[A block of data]
********************

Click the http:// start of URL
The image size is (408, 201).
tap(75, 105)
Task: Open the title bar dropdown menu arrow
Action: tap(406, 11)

********************

WORK TO COMPLETE: Please quote the records above word for word, keeping every line as it is.

ANSWER TO THIS TASK:
Click the http:// start of URL
The image size is (408, 201).
tap(75, 105)
Task: Open the title bar dropdown menu arrow
Action: tap(406, 11)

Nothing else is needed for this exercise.